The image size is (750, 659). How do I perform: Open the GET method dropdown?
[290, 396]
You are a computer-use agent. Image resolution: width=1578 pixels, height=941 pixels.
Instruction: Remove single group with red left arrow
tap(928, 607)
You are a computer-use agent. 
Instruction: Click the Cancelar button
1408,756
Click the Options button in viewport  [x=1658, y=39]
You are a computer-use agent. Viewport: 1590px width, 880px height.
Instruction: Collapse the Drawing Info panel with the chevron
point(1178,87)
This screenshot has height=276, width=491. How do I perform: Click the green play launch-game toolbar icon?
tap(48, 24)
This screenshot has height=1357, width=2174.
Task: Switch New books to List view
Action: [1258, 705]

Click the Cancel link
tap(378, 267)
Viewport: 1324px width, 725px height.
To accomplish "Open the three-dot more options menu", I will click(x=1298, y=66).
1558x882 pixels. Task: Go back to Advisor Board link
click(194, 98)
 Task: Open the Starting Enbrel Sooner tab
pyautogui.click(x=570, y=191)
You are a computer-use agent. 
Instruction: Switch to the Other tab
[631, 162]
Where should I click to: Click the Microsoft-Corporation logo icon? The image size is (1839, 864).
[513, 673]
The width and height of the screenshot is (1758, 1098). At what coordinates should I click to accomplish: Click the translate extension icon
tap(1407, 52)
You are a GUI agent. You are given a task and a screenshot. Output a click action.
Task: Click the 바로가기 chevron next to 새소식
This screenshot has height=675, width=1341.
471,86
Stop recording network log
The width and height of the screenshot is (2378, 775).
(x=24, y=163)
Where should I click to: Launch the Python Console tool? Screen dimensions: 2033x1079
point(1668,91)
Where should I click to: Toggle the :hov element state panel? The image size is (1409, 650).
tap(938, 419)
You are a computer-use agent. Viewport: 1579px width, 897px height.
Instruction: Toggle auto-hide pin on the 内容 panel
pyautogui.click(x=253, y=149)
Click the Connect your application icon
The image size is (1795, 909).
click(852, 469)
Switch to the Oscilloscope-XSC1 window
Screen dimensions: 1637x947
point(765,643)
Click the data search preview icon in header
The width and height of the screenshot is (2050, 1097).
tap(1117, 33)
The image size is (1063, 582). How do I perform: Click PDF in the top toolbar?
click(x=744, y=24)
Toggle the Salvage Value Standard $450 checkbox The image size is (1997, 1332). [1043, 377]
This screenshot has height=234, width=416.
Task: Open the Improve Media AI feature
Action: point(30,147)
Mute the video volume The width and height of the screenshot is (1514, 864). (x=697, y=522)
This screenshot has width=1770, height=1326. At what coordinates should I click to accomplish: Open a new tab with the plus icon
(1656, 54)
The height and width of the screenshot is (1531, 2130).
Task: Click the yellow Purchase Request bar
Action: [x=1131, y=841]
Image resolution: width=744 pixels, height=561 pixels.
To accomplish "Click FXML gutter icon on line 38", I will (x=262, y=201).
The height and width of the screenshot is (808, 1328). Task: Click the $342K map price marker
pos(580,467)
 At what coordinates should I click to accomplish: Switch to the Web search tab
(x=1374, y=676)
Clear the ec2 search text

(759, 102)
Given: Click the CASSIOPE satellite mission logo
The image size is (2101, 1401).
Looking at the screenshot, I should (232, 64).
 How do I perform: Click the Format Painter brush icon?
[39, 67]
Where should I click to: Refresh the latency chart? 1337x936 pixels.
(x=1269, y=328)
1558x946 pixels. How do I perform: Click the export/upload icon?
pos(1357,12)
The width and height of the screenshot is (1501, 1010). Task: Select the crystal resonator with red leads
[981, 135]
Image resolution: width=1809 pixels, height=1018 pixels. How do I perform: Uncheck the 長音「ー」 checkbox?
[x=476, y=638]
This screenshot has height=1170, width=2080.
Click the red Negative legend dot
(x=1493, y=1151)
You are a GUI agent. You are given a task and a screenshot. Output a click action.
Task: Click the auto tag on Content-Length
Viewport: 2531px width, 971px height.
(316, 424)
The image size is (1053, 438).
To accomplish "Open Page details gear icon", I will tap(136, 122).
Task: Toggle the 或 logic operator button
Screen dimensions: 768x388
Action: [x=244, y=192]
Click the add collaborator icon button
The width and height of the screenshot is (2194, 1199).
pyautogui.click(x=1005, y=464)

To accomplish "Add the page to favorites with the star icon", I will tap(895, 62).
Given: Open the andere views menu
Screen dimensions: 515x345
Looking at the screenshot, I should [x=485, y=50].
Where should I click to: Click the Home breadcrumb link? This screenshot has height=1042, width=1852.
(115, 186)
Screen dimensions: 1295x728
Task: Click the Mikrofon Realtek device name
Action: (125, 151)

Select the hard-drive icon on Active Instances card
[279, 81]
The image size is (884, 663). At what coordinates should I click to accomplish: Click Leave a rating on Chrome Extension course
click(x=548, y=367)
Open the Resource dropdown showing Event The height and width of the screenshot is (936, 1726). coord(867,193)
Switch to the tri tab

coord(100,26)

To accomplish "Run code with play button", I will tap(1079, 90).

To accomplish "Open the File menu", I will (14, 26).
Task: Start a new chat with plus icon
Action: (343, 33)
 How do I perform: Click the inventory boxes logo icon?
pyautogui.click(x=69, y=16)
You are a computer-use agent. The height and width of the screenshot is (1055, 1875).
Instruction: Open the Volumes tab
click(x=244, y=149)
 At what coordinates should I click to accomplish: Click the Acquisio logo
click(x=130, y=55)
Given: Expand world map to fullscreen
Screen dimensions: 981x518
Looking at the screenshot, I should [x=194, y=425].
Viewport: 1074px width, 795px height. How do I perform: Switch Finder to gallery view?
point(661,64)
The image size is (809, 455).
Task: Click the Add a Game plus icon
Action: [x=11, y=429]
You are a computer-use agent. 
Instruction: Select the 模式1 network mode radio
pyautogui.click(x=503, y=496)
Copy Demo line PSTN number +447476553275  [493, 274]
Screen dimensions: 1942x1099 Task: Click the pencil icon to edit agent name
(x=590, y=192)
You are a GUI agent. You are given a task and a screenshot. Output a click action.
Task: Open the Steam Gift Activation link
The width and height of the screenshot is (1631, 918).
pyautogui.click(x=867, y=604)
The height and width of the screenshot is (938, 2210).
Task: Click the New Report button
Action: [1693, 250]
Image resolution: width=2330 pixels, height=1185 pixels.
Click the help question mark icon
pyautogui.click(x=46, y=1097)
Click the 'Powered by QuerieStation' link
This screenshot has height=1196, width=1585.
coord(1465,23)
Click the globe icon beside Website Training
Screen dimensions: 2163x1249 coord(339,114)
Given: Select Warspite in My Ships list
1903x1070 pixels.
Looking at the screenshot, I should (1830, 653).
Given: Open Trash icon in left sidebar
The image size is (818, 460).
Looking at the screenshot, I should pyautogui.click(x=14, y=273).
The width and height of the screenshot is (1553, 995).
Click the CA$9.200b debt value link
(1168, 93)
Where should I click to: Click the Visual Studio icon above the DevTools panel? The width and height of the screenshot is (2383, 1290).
# # # # #
§ TASK OBJECTIVE: Retype the data. Keep every word as it stands.

§ ANSWER SECTION:
The image size is (750, 659). How do I perform: Open the GET method dropdown?
[290, 396]
You are a computer-use agent. Image resolution: width=1578 pixels, height=941 pixels.
Instruction: Remove single group with red left arrow
tap(928, 607)
You are a computer-use agent. 
Instruction: Click the Cancelar button
1408,756
Click the Options button in viewport  [x=1658, y=39]
You are a computer-use agent. Viewport: 1590px width, 880px height.
Instruction: Collapse the Drawing Info panel with the chevron
point(1178,87)
This screenshot has height=276, width=491. How do I perform: Click the green play launch-game toolbar icon?
tap(48, 24)
This screenshot has height=1357, width=2174.
Task: Switch New books to List view
Action: [1258, 705]

Click the Cancel link
tap(378, 267)
Viewport: 1324px width, 725px height.
To accomplish "Open the three-dot more options menu", I will click(x=1298, y=66).
1558x882 pixels. Task: Go back to Advisor Board link
click(194, 98)
 Task: Open the Starting Enbrel Sooner tab
pyautogui.click(x=570, y=191)
You are a computer-use agent. 
Instruction: Switch to the Other tab
[631, 162]
Where should I click to: Click the Microsoft-Corporation logo icon? The image size is (1839, 864).
[513, 673]
The width and height of the screenshot is (1758, 1098). At what coordinates should I click to accomplish: Click the translate extension icon
tap(1407, 52)
You are a GUI agent. You are given a task and a screenshot. Output a click action.
Task: Click the 바로가기 chevron next to 새소식
This screenshot has height=675, width=1341.
471,86
Stop recording network log
The width and height of the screenshot is (2378, 775).
(x=24, y=163)
Where should I click to: Launch the Python Console tool? Screen dimensions: 2033x1079
point(1668,91)
Where should I click to: Toggle the :hov element state panel? The image size is (1409, 650).
tap(938, 419)
You are a computer-use agent. Viewport: 1579px width, 897px height.
Instruction: Toggle auto-hide pin on the 内容 panel
pyautogui.click(x=253, y=149)
Click the Connect your application icon
The image size is (1795, 909).
click(852, 469)
Switch to the Oscilloscope-XSC1 window
Screen dimensions: 1637x947
point(765,643)
Click the data search preview icon in header
The width and height of the screenshot is (2050, 1097).
tap(1117, 33)
The image size is (1063, 582). How do I perform: Click PDF in the top toolbar?
click(x=744, y=24)
Toggle the Salvage Value Standard $450 checkbox The image size is (1997, 1332). [1043, 377]
This screenshot has height=234, width=416.
Task: Open the Improve Media AI feature
Action: point(30,147)
Mute the video volume The width and height of the screenshot is (1514, 864). (x=697, y=522)
This screenshot has width=1770, height=1326. At what coordinates should I click to accomplish: Open a new tab with the plus icon
(1656, 54)
The height and width of the screenshot is (1531, 2130).
Task: Click the yellow Purchase Request bar
Action: [x=1131, y=841]
Image resolution: width=744 pixels, height=561 pixels.
To accomplish "Click FXML gutter icon on line 38", I will (x=262, y=201).
The height and width of the screenshot is (808, 1328). Task: Click the $342K map price marker
pos(580,467)
 At what coordinates should I click to accomplish: Switch to the Web search tab
(x=1374, y=676)
Clear the ec2 search text

(759, 102)
Given: Click the CASSIOPE satellite mission logo
The image size is (2101, 1401).
Looking at the screenshot, I should (232, 64).
 How do I perform: Click the Format Painter brush icon?
[39, 67]
Where should I click to: Refresh the latency chart? 1337x936 pixels.
(x=1269, y=328)
1558x946 pixels. How do I perform: Click the export/upload icon?
pos(1357,12)
The width and height of the screenshot is (1501, 1010). Task: Select the crystal resonator with red leads
[981, 135]
Image resolution: width=1809 pixels, height=1018 pixels. How do I perform: Uncheck the 長音「ー」 checkbox?
[x=476, y=638]
This screenshot has height=1170, width=2080.
Click the red Negative legend dot
(x=1493, y=1151)
You are a GUI agent. You are given a task and a screenshot. Output a click action.
Task: Click the auto tag on Content-Length
Viewport: 2531px width, 971px height.
(316, 424)
The image size is (1053, 438).
To accomplish "Open Page details gear icon", I will tap(136, 122).
Task: Toggle the 或 logic operator button
Screen dimensions: 768x388
Action: [x=244, y=192]
Click the add collaborator icon button
The width and height of the screenshot is (2194, 1199).
pyautogui.click(x=1005, y=464)

To accomplish "Add the page to favorites with the star icon", I will tap(895, 62).
Given: Open the andere views menu
Screen dimensions: 515x345
Looking at the screenshot, I should [x=485, y=50].
Where should I click to: Click the Home breadcrumb link? This screenshot has height=1042, width=1852.
(115, 186)
Screen dimensions: 1295x728
Task: Click the Mikrofon Realtek device name
Action: (125, 151)

Select the hard-drive icon on Active Instances card
[279, 81]
The image size is (884, 663). At what coordinates should I click to accomplish: Click Leave a rating on Chrome Extension course
click(x=548, y=367)
Open the Resource dropdown showing Event The height and width of the screenshot is (936, 1726). coord(867,193)
Switch to the tri tab

coord(100,26)

To accomplish "Run code with play button", I will tap(1079, 90).

To accomplish "Open the File menu", I will (14, 26).
Task: Start a new chat with plus icon
Action: (343, 33)
 How do I perform: Click the inventory boxes logo icon?
pyautogui.click(x=69, y=16)
You are a computer-use agent. The height and width of the screenshot is (1055, 1875).
Instruction: Open the Volumes tab
click(x=244, y=149)
 At what coordinates should I click to accomplish: Click the Acquisio logo
click(x=130, y=55)
Given: Expand world map to fullscreen
Screen dimensions: 981x518
Looking at the screenshot, I should [x=194, y=425].
Viewport: 1074px width, 795px height. How do I perform: Switch Finder to gallery view?
point(661,64)
The image size is (809, 455).
Task: Click the Add a Game plus icon
Action: [x=11, y=429]
You are a computer-use agent. 
Instruction: Select the 模式1 network mode radio
pyautogui.click(x=503, y=496)
Copy Demo line PSTN number +447476553275  [493, 274]
Screen dimensions: 1942x1099 Task: Click the pencil icon to edit agent name
(x=590, y=192)
You are a GUI agent. You are given a task and a screenshot. Output a click action.
Task: Open the Steam Gift Activation link
The width and height of the screenshot is (1631, 918).
pyautogui.click(x=867, y=604)
The height and width of the screenshot is (938, 2210).
Task: Click the New Report button
Action: [1693, 250]
Image resolution: width=2330 pixels, height=1185 pixels.
Click the help question mark icon
pyautogui.click(x=46, y=1097)
Click the 'Powered by QuerieStation' link
This screenshot has height=1196, width=1585.
coord(1465,23)
Click the globe icon beside Website Training
Screen dimensions: 2163x1249 coord(339,114)
Given: Select Warspite in My Ships list
1903x1070 pixels.
Looking at the screenshot, I should (1830, 653).
Given: Open Trash icon in left sidebar
The image size is (818, 460).
Looking at the screenshot, I should pyautogui.click(x=14, y=273).
The width and height of the screenshot is (1553, 995).
Click the CA$9.200b debt value link
(1168, 93)
Where should I click to: Click the Visual Studio icon above the DevTools panel? The width and height of the screenshot is (2383, 1290).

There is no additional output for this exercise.